• **What you are asked to do**
Here is a block of records. Copy every line in it that includes "gear".

• **Source data**
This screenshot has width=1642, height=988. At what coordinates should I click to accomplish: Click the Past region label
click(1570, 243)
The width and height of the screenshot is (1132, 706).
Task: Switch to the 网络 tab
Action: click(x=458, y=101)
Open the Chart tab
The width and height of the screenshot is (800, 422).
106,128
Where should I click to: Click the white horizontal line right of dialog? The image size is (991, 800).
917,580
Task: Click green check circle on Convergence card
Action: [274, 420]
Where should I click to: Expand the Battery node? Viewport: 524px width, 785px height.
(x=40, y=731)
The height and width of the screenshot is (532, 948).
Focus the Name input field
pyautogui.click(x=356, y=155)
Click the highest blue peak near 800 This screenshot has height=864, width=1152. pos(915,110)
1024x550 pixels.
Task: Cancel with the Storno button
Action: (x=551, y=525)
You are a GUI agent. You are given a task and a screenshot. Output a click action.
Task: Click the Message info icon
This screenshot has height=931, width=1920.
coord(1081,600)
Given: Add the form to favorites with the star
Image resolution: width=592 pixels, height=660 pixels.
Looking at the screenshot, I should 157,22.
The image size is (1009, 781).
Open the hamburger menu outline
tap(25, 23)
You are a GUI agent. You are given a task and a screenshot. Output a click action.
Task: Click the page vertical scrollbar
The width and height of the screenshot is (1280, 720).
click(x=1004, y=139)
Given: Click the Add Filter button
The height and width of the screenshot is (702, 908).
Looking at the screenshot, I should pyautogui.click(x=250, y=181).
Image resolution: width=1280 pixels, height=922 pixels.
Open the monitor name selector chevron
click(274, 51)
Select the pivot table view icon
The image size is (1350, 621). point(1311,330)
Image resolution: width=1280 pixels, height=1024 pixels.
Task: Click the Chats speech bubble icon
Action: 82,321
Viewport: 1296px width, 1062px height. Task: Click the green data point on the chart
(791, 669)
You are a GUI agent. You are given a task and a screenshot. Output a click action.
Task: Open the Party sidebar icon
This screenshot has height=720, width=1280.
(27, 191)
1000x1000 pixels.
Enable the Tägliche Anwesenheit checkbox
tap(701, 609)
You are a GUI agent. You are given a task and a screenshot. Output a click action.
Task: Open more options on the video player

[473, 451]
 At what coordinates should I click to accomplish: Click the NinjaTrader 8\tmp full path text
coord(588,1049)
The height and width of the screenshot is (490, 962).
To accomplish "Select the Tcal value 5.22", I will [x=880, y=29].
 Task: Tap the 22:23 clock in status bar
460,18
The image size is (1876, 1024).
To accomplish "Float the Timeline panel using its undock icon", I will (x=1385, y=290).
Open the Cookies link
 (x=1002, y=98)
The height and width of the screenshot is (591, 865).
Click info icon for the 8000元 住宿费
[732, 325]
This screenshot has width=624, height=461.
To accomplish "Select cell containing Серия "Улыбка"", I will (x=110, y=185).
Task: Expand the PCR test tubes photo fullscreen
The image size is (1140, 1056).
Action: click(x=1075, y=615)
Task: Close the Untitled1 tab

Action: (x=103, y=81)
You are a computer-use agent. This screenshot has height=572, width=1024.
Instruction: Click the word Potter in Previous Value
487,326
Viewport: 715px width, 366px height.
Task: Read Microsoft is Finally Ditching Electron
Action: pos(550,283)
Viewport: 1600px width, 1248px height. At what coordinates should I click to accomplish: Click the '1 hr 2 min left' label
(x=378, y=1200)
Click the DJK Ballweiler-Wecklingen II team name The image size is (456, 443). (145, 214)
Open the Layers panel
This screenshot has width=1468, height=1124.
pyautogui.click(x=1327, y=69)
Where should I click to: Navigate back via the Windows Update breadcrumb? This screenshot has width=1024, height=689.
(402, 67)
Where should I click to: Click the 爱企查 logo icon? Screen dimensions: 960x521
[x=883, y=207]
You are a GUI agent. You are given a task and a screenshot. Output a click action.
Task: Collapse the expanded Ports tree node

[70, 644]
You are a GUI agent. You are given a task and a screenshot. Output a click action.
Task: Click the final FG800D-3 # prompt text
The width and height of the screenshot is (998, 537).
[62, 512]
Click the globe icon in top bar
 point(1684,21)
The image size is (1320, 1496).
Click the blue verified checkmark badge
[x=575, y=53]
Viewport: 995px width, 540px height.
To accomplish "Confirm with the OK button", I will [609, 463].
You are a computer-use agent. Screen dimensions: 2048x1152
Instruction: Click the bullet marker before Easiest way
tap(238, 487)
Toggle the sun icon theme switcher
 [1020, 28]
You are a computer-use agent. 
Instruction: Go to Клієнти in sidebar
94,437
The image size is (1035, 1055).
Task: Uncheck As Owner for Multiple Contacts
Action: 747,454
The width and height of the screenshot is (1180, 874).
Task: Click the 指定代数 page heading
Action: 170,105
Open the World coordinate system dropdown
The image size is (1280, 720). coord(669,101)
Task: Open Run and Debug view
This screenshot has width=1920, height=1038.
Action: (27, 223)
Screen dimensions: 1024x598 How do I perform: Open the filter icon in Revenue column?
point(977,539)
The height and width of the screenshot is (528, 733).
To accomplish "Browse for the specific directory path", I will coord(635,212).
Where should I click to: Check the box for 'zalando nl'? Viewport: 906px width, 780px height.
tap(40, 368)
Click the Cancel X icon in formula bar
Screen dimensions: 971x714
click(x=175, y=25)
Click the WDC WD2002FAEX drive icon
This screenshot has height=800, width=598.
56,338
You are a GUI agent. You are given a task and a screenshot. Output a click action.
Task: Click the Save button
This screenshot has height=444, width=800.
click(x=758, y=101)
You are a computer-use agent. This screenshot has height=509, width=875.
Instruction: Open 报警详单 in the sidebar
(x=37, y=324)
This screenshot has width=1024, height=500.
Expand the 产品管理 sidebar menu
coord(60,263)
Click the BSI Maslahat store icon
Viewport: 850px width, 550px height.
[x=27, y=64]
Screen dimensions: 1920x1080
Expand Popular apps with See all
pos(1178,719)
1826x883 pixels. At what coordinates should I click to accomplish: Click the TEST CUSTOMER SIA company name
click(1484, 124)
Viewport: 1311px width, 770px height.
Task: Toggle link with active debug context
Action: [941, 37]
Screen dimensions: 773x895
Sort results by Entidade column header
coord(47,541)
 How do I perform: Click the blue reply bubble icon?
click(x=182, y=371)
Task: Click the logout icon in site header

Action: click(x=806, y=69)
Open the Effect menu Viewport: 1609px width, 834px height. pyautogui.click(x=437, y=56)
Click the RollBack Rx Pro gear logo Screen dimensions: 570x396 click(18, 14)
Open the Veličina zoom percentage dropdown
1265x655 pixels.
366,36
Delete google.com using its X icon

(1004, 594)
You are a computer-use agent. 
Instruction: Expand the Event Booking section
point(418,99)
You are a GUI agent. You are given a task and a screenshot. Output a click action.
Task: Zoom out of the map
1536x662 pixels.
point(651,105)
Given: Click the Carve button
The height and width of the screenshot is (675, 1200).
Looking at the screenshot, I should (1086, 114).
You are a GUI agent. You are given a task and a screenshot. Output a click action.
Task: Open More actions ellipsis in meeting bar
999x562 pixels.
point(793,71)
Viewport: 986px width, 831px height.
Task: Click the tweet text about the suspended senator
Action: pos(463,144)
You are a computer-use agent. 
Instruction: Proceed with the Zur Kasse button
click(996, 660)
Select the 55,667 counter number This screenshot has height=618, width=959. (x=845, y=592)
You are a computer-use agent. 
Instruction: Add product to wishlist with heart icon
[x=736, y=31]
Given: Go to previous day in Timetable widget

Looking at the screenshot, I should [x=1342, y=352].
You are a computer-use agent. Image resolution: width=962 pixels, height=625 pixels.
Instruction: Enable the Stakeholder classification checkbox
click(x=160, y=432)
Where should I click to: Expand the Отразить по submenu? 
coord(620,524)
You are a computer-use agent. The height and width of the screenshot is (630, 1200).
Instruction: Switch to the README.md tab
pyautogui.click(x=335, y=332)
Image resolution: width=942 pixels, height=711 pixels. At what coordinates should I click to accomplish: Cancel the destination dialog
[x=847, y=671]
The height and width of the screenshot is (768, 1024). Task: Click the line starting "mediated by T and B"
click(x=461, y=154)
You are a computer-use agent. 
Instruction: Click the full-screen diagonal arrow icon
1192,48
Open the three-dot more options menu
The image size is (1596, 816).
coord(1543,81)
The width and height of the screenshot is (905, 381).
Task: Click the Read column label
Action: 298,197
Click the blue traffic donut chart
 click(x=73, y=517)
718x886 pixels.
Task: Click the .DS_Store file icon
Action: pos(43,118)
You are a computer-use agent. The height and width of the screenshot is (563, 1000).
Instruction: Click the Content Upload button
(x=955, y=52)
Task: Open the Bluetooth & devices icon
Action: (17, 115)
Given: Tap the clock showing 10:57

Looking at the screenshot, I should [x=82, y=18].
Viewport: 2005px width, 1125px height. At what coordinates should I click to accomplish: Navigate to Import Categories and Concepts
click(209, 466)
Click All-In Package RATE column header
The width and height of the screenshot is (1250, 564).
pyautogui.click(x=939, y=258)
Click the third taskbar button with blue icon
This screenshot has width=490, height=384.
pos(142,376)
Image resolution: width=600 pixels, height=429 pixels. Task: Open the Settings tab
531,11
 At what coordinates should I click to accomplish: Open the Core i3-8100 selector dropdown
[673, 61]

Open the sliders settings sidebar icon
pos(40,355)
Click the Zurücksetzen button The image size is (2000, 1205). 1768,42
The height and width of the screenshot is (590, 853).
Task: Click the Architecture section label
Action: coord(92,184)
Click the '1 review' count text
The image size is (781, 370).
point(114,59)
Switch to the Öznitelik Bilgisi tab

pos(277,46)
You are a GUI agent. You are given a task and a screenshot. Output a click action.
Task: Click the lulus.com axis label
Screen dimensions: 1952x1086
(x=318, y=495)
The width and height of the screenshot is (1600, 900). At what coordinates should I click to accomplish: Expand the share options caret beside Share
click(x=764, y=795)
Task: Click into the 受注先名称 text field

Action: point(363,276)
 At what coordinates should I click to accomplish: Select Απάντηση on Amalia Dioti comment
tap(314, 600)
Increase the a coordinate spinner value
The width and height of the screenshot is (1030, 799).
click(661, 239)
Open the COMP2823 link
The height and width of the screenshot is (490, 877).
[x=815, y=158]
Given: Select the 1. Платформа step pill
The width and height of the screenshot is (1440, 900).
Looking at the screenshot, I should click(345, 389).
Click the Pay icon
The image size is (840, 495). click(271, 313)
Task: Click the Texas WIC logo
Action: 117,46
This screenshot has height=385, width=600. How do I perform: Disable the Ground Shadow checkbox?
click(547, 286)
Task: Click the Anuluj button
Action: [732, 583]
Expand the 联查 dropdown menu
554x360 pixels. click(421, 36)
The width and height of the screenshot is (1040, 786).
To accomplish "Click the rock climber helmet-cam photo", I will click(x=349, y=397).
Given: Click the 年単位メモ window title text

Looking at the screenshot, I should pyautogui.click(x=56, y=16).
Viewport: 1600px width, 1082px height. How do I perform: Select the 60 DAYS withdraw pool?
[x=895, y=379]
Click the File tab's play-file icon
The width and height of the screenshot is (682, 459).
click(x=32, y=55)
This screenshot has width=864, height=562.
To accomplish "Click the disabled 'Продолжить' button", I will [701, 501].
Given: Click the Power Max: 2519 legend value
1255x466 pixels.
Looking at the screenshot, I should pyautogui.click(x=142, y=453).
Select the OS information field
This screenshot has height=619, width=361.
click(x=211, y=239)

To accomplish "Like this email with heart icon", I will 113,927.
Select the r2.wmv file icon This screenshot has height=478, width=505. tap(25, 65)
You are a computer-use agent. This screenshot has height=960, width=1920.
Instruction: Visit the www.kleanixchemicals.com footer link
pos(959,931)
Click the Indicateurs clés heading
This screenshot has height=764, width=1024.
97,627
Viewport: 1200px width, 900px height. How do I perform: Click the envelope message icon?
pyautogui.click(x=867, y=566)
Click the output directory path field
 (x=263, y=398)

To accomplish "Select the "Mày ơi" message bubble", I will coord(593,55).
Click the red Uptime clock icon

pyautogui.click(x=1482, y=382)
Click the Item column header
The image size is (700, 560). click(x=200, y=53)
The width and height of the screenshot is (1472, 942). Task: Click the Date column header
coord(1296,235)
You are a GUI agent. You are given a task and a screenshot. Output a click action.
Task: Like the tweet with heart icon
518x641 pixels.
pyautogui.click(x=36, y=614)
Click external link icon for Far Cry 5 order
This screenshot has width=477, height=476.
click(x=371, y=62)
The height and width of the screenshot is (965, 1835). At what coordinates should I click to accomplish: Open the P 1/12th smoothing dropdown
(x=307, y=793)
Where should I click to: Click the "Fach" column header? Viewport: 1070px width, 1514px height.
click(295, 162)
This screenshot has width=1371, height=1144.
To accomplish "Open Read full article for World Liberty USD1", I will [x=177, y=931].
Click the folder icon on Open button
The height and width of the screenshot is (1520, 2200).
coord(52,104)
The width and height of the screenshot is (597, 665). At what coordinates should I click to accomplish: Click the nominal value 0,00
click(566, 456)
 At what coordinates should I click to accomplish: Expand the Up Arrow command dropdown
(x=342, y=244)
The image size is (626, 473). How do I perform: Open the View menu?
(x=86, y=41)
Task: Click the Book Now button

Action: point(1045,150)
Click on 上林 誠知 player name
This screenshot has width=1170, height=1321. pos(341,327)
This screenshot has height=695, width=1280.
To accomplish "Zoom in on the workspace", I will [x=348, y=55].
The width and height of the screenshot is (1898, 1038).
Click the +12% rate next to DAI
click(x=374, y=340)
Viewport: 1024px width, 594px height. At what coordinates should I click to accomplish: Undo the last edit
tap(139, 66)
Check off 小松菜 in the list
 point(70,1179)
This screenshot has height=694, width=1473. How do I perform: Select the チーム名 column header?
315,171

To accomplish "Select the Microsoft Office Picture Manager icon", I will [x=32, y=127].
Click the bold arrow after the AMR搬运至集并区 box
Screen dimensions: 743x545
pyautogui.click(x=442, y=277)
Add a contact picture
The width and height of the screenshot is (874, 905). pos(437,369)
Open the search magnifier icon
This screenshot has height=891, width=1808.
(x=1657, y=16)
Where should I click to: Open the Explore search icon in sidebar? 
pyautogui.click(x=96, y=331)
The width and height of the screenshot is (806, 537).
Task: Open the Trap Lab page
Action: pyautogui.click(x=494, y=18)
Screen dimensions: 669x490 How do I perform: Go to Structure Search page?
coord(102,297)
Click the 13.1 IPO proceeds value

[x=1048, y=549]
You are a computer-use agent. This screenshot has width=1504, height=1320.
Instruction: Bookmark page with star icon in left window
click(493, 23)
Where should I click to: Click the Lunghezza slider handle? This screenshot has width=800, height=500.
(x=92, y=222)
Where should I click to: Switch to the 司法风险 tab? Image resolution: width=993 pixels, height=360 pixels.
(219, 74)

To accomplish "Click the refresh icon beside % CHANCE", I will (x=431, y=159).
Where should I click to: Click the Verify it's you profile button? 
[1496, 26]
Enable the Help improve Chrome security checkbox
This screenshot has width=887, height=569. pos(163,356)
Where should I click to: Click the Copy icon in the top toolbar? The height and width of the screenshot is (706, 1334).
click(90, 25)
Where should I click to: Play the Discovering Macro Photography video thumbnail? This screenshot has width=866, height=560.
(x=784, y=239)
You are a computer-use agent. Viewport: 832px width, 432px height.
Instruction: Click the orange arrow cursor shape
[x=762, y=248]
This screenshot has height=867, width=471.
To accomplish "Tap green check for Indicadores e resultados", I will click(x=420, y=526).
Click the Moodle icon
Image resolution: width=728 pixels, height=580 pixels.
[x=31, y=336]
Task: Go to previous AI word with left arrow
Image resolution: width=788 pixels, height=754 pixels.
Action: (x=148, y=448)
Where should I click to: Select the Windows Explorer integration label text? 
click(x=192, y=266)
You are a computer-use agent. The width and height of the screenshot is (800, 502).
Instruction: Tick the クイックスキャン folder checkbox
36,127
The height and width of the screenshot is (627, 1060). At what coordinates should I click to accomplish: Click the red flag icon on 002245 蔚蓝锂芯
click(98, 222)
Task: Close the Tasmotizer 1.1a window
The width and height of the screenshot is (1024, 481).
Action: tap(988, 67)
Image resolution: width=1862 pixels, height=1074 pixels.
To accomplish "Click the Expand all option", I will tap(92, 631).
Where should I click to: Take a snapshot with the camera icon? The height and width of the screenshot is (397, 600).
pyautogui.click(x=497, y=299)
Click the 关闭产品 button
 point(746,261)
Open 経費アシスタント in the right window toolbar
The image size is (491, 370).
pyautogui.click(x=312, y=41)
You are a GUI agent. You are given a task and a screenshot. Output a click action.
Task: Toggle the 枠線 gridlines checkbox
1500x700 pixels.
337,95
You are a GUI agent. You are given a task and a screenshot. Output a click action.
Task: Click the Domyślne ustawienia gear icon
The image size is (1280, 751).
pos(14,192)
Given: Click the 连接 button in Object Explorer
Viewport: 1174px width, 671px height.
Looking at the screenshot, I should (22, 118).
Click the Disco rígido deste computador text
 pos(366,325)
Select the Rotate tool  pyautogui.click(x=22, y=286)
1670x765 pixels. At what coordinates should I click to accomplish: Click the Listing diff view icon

• **Expected output**
Click the RollBack Rx Pro gear logo Screen dimensions: 570x396 click(18, 14)
Task: Click the Domyślne ustawienia gear icon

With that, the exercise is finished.